Dopo tre decenni di riforme a favore del mercato, la povertà estrema in Cina è stata praticamente sradicata, quindi il presidente Xi Jinping ha ora la leva per spostare la sua attenzione sulla riduzione del divario di ricchezza nella società cinese. In un discorso al Partito comunista cinese ad agosto, Xi ha propagandato la "prosperità comune" per tutti i cinesi come un requisito essenziale del socialismo e della modernizzazione.

Gli esperti occidentali hanno accolto con favore la spinta della Cina per una maggiore ridistribuzione e consumo del reddito, ma hanno anche interpretato la mossa di Xi come un indicatore di una possibile discesa nell'assistenzialismo e di un inasprimento del controllo sul settore privato. Ma questo non è necessariamente il caso, piuttosto il governo cinese ha mostrato una riluttanza ad aumentare considerevolmente le dimensioni del suo welfare state, anche se la sua economia rimane impantanata nel clientelismo. Inoltre, in un'economia in cui il partito al governo controlla anche enormi porzioni dell'economia, i tentativi di ridistribuire parte di quella ricchezza non significano necessariamente un nuovo giro di vite sul settore privato.


Che cos'è la “prosperità comune”?

Ma prima esaminiamo cosa intende Xi per "prosperità comune". Il concetto è stato introdotto per la prima volta dal leader rivoluzionario Mao Zedong negli anni '50 con l'obiettivo di rendere la Cina prospera in modo egualitario. Non c'è da stupirsi che non abbia funzionato come sperato. Nel 1986 il leader riformista Deng Xiaoping riprese lo slogan di Mao per consentire ad alcune persone e regioni di arricchirsi in modo che potessero aiutare gli altri a recuperare il ritardo e raggiungere più velocemente la "prosperità comune". Le riforme del mercato hanno liberato l'iniziativa privata e portato circa tre decenni di crescita sfrenata. Durante questi ultimi, il prodotto interno lordo (PIL) pro capite della Cina è aumentato di circa quaranta volte, superando i $10.000, cinque volte più del livello raggiunto dall'India nello stesso periodo.

*DATI ESTRATTI*

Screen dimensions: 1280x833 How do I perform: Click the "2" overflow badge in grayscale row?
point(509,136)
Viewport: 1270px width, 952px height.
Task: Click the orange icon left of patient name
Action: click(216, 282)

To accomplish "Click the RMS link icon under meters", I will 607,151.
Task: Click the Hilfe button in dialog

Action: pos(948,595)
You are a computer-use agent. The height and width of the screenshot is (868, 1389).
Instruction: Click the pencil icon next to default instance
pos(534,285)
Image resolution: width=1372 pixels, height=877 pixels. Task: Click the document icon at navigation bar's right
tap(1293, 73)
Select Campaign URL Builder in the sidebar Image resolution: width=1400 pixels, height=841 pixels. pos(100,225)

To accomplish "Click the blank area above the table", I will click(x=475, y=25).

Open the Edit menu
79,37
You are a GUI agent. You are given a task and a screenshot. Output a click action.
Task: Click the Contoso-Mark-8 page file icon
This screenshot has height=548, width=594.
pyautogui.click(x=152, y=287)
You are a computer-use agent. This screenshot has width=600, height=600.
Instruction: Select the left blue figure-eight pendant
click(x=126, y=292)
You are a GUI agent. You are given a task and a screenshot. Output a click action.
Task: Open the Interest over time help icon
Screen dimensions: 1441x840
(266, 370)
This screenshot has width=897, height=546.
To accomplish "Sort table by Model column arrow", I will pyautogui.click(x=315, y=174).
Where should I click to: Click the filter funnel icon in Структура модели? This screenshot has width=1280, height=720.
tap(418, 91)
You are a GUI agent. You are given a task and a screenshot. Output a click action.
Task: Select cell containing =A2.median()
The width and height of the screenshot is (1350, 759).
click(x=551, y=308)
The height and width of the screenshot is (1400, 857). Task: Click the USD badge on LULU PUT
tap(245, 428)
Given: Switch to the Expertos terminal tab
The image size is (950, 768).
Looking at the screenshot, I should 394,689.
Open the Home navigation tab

*ELENCO COMPITI*
• A. Secondo il testo fornito, in quale anno Deng Xiaoping riprese lo slogan della "prosperità comune" introdotto da Mao?
• B. Restituisci tutte le righe dei record che contengono la stringa "left", distinguendo tra maiuscole e minuscole.

*RISULTATI COMPITI*
• A. Nel 1986.

• B.
Task: Click the orange icon left of patient name
Instruction: Select the left blue figure-eight pendant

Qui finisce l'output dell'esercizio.